Domenica sera, finito il vertice, Padoa-Schioppa mi telefonò: «Abbiamo la moneta europea, è andata bene! Ma il colpo sparato è talmente forte che bisogna fare attenzione all’effetto rinculo: bisogna non stare dietro al cannone, ma prepararsi a reagire». Infatti poco tempo dopo (settembre 1992) partì l’attacco sul mercato alla sterlina e alla lira, mettendo in crisi il Sistema monetario europeo, il cui funzionamento era una delle condizioni per il passaggio all’euro.
La sterlina usci dal Sistema, mentre la lira restò formalmente nell’accordo di cambio allargando però la banda di oscillazione dal 2,25% al 15 per cento. La forma fu salva e il faticoso tragitto verso la moneta europea potè proseguire.
Nel 1999, all’atto della creazione della Banca centrale europea, Padoa-Schioppa venne chiamato nel suo Comitato esecutivo. Mi disse: «Non punto alla delega ai rapporti internazionali (quella alla politica monetaria andava ovviamente al membro tedesco), ma all’organizzazione, perché è assolutamente necessario attivare un sistema di clearing (compensazione) tra le banche centrali dei Paesi partecipanti», come avevano fatto le banche centrali dell’Ecu. Padoa-Schioppa aveva a suo tempo sostenuto il progetto, come direttore generale della Commissione europea. E alla Bce creò e mise in atto il sistema poi denominato “Target 2“.

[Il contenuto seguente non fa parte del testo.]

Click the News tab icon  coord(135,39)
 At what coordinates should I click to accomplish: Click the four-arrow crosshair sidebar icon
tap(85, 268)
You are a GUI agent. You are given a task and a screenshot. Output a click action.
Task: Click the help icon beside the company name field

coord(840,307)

Nel momento più difficile per l’euro, quando esplose la crisi greca, questo sistema consentì, senza la necessità di alcuna delibera formale, di rifinanziare la fuoriuscita di capitali dalla Repubblica ellenica.
Sono stati mesi preziosi che permisero all’allora primo ministro greco Alexis Tsipras, all’allora presidente della Commissione europea Jean-Claude Juncker e alla cancelliera tedesca Angela Merkel di raggiungere il difficilissimo accordo che evitò non solo ad Atene la dichiarazione di insolvenza restando nell’euro, ma impedì anche l’estensione della crisi ad altri paesi, tra cui l’Italia, con la conseguente probabile fine della moneta unica.

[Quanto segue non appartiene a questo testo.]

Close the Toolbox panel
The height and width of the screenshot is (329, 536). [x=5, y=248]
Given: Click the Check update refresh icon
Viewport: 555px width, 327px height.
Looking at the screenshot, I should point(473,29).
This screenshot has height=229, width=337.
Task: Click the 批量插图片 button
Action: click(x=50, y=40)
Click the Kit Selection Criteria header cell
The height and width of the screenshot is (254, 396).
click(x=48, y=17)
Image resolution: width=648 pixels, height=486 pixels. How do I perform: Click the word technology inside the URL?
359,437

Dalla creazione del clearing dell’Ecu al Rapporto Delors, dalla redazione del Trattato di Maastricht alla strutturazione tecnica della Bce, il contributo di Padoa-Schioppa alla creazione della moneta europea è stato di importanza storica e resterà inestimabile.
Gli aspetti della sua opera straordinaria e della sua figura professionale e umana sono multiformi. Non mi è possibile ricordarne altri in questo breve intervento.
Non posso tuttavia non richiamare l’ultimo grande progetto da lui concepito: la riforma del sistema monetario internazionale, avviata nel 1944 da John Maynard Keynes e poi tramontata. Padoa-Schioppa l’ha ripresa nel 2010 con la conferenza The Ghost of Bancor, creando con Michel Camdessus un qualificatissimo gruppo di lavoro con il quale ha interagito sino agli ultimi giorni di vita.